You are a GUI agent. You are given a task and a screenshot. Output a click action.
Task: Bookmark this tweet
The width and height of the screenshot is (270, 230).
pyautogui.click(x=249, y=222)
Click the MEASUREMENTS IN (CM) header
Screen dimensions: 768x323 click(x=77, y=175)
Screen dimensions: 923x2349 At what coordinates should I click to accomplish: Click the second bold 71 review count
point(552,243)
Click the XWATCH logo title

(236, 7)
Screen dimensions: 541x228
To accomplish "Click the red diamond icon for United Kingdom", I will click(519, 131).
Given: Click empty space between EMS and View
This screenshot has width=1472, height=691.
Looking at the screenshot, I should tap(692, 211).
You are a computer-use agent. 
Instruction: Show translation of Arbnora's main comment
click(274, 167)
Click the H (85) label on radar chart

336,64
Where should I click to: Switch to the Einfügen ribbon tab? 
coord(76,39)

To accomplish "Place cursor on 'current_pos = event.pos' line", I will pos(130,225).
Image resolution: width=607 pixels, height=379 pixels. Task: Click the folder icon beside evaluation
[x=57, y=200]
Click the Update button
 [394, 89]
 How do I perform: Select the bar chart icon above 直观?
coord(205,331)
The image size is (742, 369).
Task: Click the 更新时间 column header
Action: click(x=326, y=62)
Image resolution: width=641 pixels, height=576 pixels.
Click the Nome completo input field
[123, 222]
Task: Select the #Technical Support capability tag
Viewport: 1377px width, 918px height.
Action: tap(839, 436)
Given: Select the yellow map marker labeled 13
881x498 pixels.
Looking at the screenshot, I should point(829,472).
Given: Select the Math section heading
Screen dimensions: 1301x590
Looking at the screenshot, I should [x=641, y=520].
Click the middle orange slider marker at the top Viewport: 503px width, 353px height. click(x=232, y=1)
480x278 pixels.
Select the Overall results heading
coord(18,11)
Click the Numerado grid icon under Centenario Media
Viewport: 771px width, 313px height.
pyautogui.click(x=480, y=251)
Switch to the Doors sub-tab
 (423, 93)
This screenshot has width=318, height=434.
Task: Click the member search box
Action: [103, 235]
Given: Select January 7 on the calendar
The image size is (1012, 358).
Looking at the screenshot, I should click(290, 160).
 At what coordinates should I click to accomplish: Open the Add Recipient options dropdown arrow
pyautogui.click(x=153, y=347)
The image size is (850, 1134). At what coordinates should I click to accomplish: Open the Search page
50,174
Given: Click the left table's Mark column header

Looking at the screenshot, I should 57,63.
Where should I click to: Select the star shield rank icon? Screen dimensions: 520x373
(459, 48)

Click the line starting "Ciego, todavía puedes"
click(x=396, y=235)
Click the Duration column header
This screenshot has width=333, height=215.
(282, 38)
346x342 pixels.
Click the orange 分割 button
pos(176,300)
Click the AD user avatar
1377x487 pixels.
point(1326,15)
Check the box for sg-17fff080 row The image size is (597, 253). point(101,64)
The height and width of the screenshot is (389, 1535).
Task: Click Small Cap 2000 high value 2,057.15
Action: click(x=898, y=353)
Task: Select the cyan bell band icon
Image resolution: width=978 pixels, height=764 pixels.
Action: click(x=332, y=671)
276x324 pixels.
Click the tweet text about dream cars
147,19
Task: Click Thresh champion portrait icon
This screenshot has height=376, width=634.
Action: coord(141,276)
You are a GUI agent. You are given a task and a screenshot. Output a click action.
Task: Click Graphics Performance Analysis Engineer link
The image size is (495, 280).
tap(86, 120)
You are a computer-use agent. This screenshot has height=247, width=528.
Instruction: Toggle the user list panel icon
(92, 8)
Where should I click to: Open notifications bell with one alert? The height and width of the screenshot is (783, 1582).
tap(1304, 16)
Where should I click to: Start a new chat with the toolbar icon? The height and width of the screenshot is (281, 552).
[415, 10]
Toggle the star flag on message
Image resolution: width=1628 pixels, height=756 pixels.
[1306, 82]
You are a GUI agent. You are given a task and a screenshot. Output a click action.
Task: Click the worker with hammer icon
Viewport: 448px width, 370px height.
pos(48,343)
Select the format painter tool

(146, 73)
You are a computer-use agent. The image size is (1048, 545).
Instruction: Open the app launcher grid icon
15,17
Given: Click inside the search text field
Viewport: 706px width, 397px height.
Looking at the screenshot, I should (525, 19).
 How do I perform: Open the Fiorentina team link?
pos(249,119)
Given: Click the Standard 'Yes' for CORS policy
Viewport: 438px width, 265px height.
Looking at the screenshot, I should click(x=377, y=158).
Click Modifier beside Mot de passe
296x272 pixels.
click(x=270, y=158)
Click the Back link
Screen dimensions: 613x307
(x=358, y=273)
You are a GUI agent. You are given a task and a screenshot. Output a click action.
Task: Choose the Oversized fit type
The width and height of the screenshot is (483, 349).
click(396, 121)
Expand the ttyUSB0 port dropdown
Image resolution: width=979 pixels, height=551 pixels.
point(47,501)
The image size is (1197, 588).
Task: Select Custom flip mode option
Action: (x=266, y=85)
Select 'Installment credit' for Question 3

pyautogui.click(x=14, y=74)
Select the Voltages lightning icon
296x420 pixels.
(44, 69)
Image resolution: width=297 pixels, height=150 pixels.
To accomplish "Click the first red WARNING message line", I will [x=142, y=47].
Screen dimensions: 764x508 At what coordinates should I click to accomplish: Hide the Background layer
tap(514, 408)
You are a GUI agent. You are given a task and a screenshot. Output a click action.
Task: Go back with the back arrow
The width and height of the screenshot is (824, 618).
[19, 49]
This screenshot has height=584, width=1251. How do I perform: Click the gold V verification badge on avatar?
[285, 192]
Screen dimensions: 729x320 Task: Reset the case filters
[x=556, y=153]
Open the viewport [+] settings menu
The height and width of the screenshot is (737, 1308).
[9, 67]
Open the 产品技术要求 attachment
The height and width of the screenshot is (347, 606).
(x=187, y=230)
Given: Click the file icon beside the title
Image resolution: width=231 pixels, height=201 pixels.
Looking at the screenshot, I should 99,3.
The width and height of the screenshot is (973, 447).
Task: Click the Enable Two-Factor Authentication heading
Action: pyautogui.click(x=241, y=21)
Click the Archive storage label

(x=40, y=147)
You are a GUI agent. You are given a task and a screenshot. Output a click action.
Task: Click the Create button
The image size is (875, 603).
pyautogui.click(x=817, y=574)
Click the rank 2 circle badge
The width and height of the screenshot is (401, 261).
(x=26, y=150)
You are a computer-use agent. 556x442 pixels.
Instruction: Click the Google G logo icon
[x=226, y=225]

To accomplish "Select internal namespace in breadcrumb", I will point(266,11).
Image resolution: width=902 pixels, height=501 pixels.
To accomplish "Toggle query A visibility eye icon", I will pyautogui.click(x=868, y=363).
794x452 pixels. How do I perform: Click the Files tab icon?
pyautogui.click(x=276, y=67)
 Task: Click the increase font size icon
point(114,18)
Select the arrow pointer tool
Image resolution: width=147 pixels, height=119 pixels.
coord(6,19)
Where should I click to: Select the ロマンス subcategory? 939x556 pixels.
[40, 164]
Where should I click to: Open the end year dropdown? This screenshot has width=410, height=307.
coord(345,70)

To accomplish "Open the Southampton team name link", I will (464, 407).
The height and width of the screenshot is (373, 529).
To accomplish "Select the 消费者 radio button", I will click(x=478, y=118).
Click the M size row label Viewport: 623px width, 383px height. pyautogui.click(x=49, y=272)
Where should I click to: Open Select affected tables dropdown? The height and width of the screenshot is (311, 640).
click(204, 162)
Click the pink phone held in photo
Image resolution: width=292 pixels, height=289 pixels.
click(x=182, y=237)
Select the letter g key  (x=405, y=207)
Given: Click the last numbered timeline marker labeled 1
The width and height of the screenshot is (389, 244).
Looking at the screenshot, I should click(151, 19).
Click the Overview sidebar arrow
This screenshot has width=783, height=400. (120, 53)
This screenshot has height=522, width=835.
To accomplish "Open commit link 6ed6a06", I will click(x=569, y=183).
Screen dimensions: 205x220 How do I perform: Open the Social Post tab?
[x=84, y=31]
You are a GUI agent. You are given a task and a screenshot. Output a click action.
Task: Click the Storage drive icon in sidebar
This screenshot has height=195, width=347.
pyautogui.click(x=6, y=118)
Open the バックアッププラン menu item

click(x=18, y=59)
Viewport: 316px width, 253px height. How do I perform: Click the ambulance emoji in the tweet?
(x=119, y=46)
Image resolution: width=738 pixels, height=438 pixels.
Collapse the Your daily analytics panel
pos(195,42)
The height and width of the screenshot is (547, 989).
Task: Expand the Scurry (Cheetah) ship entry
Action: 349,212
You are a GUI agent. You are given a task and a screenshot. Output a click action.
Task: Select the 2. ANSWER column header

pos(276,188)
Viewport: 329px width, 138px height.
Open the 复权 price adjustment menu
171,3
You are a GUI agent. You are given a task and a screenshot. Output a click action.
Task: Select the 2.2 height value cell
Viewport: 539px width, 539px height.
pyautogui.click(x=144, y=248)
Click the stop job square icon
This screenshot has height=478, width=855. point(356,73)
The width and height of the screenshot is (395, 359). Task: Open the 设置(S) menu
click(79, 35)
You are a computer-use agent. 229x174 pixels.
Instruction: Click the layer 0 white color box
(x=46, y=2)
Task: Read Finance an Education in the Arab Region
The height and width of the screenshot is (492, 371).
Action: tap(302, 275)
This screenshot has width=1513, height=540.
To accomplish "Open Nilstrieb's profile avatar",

########################################

▶ [BRIEF]: The answer must consist of each line from the entries that contains the string "labeled".

▶ [FINISHED EXERCISE]:
Given: Select the yellow map marker labeled 13
Given: Click the last numbered timeline marker labeled 1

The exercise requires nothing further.